The recent controversy surrounding the release of the CIA “torture memos” has become the number one issue on American political scene – far surpassing the much debated stimulus package, Mr. Obama’s controversial “good will” tour, or even the recent furor over the authenticity and the true meaning of the “tea-parties.” And understandably so, for there has been a lot of gear–shifting of late and changing of minds since the decision was first reached to make these memos public.
Indeed, the initial assurances that no one will be charged – least of all, the underlings – have given way to the possibility that some of the lawyers and the ex-president’s legal advisors might, not to mention the ex-president himself and his closest staff. This would seem to fly in the face of Mr. Obama’s assurances that he wasn't going to engage in divisive politics but look instead to the future, not to mention the possibility that he just might be influenced in the matter of the unfolding scandal by the polls, or public sentiment, or the growing pressure from the radical Left – just as he was, some would say, in the matter of the AIG bonuses.
This wouldn't bode well for the new president, so the argument goes, who ought to be nothing but desirous of securing as much good will and public support as he possibly can (especially in light of the economic crisis and other urgent matters facing us). In short, he’s only shooting himself in the foot, and more, by this sudden reversal or at least by entertaining the possibility of future prosecution.

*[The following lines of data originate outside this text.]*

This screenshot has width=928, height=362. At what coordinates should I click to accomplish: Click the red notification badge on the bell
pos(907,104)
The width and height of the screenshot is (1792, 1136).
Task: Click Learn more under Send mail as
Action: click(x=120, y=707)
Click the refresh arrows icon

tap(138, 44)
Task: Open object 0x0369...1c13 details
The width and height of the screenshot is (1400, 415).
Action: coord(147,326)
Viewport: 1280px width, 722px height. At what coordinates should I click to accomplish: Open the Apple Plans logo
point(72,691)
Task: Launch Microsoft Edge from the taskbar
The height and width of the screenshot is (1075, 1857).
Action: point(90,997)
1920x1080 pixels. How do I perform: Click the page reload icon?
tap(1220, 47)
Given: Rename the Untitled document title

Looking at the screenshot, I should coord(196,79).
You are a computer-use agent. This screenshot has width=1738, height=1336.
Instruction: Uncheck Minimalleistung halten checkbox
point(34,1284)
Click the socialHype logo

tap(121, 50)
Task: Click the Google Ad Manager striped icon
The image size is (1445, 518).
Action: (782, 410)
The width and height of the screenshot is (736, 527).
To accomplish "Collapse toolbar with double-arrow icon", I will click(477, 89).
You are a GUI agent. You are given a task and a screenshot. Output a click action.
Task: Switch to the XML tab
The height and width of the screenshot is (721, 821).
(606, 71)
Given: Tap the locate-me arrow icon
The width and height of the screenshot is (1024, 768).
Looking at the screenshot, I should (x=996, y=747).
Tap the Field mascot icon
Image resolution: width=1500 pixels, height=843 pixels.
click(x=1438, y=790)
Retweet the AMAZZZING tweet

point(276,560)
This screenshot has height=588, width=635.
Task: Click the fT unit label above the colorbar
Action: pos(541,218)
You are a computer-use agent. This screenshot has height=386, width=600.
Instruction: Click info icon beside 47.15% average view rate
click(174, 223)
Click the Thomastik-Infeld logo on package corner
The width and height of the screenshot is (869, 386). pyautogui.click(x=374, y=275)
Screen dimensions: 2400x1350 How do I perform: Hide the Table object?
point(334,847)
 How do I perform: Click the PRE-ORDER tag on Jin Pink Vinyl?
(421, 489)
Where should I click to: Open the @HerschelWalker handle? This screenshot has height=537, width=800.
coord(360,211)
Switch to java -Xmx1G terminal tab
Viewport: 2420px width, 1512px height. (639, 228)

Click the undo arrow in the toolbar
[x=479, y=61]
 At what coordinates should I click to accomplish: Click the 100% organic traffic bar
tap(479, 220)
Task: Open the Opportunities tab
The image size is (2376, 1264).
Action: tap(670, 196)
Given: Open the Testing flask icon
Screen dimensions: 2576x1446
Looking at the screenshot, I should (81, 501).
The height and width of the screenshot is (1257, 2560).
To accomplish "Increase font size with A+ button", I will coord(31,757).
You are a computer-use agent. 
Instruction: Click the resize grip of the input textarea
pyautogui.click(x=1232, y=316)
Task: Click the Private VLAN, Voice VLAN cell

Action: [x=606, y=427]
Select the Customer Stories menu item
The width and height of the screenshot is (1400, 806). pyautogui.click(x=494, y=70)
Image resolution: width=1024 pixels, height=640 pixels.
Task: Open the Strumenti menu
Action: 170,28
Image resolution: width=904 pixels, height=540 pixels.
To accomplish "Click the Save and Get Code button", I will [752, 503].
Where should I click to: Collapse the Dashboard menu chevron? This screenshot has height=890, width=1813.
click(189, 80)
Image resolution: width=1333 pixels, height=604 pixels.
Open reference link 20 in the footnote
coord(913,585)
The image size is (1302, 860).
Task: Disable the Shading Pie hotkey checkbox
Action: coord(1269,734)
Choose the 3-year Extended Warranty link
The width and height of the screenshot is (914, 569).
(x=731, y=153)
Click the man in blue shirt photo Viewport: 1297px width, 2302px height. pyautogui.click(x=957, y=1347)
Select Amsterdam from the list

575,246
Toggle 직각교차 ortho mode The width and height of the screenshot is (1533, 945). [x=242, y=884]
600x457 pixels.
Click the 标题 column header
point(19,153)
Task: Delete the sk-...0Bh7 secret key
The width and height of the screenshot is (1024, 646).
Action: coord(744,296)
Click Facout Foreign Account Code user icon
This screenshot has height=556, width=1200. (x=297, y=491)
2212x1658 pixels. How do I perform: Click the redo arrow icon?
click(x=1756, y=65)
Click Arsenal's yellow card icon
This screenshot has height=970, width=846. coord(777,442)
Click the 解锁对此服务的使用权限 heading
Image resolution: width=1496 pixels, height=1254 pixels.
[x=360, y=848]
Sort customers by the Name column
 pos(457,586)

This is the gist of a Wall Street Journal editorial, "Presidential Poison," April 23, online edition.
The editors argue that there is nothing to be gained from pursuing this matter any further, and among the reasons they cite are such disparate things as possible damage to the CIA morale at the time when we need them the most, the members of the Congress who have seemingly approved of the questionable interrogative tactics, the Madame Speaker included, not to mention Mr. Obama himself who would only be squandering his immense popularity and political capital, which thus far surpass his unpopular polices, were he to engage in any course of action that would even smack of retaliation for sins past. In fact, they go as far as say that doing that would put us on the level of such “lawless” countries as Argentina, Malaysia or Peru, “where law is treated merely as an extension of political power.” And as a measure of common sense and what they deem as reasonable policy, they suggest that the president should rest content with the recent policy changes at Guantanamo and other interrogation facilities and leave it at that. Why dig into the past and risk the spirit of bi-partisanship, they wonder?